Bread of deceit [is] sweet to a man; but afterwards his mouth shall be filled with gravel. Proverbs 20:17
22 But be ye doers of the word, and not hearers only, deceiving your own selves.
23 For if any be a hearer of the word, and not a doer, he is like unto a man beholding his natural face in a glass:
24 For he beholdeth himself, and goeth his way, and straightway forgetteth what manner of man he was.
I was not honest about why I did things, I wasn’t honest as I would not admit that I knew I made bad decisions; behaved in ways that were not pleasing to God or right for me to do; trying to pretend happiness when I was unhappy; trying to justify my actions and words when I knew it was more trying to convince myself than anyone else.
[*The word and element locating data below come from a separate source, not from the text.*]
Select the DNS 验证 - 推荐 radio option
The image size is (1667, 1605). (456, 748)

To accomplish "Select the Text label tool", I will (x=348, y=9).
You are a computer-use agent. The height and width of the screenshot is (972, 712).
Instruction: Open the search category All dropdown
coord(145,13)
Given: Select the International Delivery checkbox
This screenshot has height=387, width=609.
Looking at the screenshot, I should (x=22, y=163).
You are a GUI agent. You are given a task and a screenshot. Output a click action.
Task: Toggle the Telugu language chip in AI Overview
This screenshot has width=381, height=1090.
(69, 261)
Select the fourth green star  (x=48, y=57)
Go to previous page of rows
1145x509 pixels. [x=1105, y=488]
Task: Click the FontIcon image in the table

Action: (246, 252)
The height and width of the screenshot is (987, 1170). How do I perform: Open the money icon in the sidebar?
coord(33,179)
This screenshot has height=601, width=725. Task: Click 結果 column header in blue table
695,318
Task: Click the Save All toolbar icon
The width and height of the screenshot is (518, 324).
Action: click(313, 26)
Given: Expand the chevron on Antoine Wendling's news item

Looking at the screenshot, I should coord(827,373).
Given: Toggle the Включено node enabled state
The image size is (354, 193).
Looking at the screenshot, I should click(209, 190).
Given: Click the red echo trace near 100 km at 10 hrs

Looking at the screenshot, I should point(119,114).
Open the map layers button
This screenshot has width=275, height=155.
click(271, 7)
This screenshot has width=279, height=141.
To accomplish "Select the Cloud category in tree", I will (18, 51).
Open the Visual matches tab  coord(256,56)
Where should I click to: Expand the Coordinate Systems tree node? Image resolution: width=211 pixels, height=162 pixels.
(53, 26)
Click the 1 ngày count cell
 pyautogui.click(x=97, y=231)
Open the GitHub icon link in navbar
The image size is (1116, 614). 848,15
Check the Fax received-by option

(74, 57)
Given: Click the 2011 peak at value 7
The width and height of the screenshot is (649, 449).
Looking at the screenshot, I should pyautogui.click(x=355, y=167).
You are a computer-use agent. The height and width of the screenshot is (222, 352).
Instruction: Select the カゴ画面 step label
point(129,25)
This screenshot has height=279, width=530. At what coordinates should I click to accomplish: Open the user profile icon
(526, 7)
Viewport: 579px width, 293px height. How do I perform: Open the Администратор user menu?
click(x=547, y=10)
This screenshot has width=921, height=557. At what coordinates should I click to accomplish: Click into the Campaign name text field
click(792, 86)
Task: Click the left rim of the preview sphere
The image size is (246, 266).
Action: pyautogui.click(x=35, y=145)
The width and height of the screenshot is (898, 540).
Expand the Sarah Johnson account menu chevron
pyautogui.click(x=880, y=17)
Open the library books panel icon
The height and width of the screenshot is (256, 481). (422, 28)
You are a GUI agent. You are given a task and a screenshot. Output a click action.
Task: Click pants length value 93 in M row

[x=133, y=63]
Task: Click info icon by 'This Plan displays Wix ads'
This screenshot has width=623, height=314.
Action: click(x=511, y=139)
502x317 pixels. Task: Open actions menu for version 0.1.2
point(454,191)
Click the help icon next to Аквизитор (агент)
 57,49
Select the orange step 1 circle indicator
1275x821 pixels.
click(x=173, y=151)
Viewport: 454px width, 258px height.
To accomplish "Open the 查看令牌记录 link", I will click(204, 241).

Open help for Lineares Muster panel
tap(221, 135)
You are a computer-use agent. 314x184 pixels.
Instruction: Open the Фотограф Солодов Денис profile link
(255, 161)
The only one I was truly dishonest with and hurt by not admitting such was myself.
He that covereth his sins shall not prosper: but whoso confesseth and forsaketh [them] shall have mercy. Proverbs 28:13
I was trying to cover my sins by convincing myself they weren’t sins, or they were for a good reason. (yeah, I know, the ends do not justify the means and doing wrong to get a desired or right end is not what God wants.)
And ye shall know the truth, and the truth shall make you free. John 8:32
I knew the truth about a lot of things, but did not admit to it. I blundered on, rather than facing the truth and confessing failures and sins to God. I convinced myself wrong actions were right and by doing so put a bigger and bigger barrier between myself and God. Finally, I admitted to myself which made it possible to admit the truth to God. I was a sinner, I had failed Him and myself. And, when I did that, He forgave me. Isn’t our God so much better than we deserve?
If we confess our sins, he is faithful and just to forgive us [our] sins, and to cleanse us from all unrighteousness. 1 John 1:9
Lord, Praise Your holy name. Thank You for showing me so many things. Some things, I don’t like to see, some things make me realize I was so unworthy. Yet, despite that, You found a way to bring me to You and I was forgiven of my sins and redeemed. In Jesus Name I ask that You continue to help me see the truth and help me realize my shortcomings that I may come nearer to You. Help me know how to seek You. I pray that You draw all to You, that You bring my loved ones into Your grace and mercy. I ask that You give us all the true understanding of what You want for us and how You wish us to proceed to reach that which You plan for each and everyone of us.
Thanks for your time today. I hope all have a blessed day and are a blessing to others.